Since our work is often less science and more engineering, the role of experimentation is often reduced. We build cool stuff more than we test hypotheses. So to get RQs out of a building process, we often need to consider alternate paths or designs and hypothesize that ours will, in some way, be "better". This could lead to the following hypothesis: "A DRL drone controller outperforms a standard PDI controller on Captain Clayton's Classic Benchmarks (CCCB)". As an RQ, it would then be: " Can a DRL drone controller beat a standard PDI controller on CCCB?" Then, it's up to you to define performance measures for the CCCB.
We can't all build "better" artefacts, especially in the course of a 1-year masters' thesis, so it's often wise to formulate RQs in more qualitative terms, such as, "Can a DRL drone controller enhance maneuverability?" Now, it will be up to you to give reasonable definitions of "maneuverability" and "enhance". Maybe you'll take a a standard PDI-controlled drone and play with it for awhile; then you'll play with your DRL-trained controller and give some qualitative assessment of the difference in "feel". More convincingly, you'll get several people to do the same thing, record their verbal responses, and maybe include some obvious data, like how often they crashed the drone using each controller.
In general, the typical RQs involve a comparison at some level and in some form (quantitative or qualitative). These comparisons should reflect an initial hypothesis that whatever you're designing is somehow a step forward for your area of research (e.g. DRL) or for the problem domain (e.g., drone control). For example, if you're working with neural networks, the step forward could be performance related (faster learning, better generalization, etc.), or it could involve the more qualitative goal of improving "explainability": maybe the nets that you design facilitate easy interpretation of the "meanings" of different deep-level neurons, their firing patterns, etc. These are both improvements to the research area of neural networks. Alternatively, you may be applying the neural nets to some domain, such as fish farming, and you decide to hypothesize (via RQs) that neural nets will make some improvements in that domain.

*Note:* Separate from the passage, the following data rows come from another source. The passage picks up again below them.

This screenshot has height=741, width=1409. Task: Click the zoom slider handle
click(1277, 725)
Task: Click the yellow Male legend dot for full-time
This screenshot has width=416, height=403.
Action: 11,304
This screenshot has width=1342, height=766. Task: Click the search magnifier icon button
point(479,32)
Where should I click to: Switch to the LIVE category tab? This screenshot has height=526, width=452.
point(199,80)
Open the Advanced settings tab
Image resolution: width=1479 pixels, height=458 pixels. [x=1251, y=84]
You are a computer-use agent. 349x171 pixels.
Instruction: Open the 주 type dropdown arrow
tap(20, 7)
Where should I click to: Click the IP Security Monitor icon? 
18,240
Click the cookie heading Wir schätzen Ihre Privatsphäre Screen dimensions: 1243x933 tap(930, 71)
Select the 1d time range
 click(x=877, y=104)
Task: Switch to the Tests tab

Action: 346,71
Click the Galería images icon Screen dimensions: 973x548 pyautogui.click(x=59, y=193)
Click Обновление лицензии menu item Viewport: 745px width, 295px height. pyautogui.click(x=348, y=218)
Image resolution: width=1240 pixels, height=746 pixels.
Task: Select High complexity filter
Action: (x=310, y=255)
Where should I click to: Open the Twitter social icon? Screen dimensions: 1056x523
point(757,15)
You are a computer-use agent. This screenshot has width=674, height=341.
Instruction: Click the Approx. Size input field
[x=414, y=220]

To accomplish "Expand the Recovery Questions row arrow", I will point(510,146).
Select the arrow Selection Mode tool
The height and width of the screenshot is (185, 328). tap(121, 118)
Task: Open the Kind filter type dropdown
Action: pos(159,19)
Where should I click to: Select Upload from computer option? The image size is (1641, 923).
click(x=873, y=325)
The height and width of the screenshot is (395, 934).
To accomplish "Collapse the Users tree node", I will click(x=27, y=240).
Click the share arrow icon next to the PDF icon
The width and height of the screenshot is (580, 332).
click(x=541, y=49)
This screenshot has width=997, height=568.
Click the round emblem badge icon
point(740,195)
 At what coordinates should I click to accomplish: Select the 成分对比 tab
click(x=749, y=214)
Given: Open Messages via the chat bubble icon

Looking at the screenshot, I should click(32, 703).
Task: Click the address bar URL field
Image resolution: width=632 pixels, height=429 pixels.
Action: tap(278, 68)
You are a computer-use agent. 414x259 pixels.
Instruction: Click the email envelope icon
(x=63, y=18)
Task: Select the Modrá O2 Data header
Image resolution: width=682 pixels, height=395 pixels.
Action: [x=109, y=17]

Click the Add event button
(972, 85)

Again, the main thing is that your RQs are things that you do NOT know the answer to ahead of time and do NOT even know if you'll be able to confirm until AFTER you have designed your system and tested it.
Opinions vary here, but I do NOT consider this a reasonable research question: "What have other researchers done in the field of DRL-controlled drones?" This, to me, is not a question that we have any a-priori doubt about. We know that a standard literature review will answer this question. We don't need our own designed artefact and experiments to answer it. If the literature review were the ENTIRE masters' thesis, then this might be an okay RQ, but as an engineering student, you are required to do more than just read and review literature. You build stuff, and your RQs should relate to what you are building, its potential impacts within the field of research, and how you intend to apply your design to an interesting problem.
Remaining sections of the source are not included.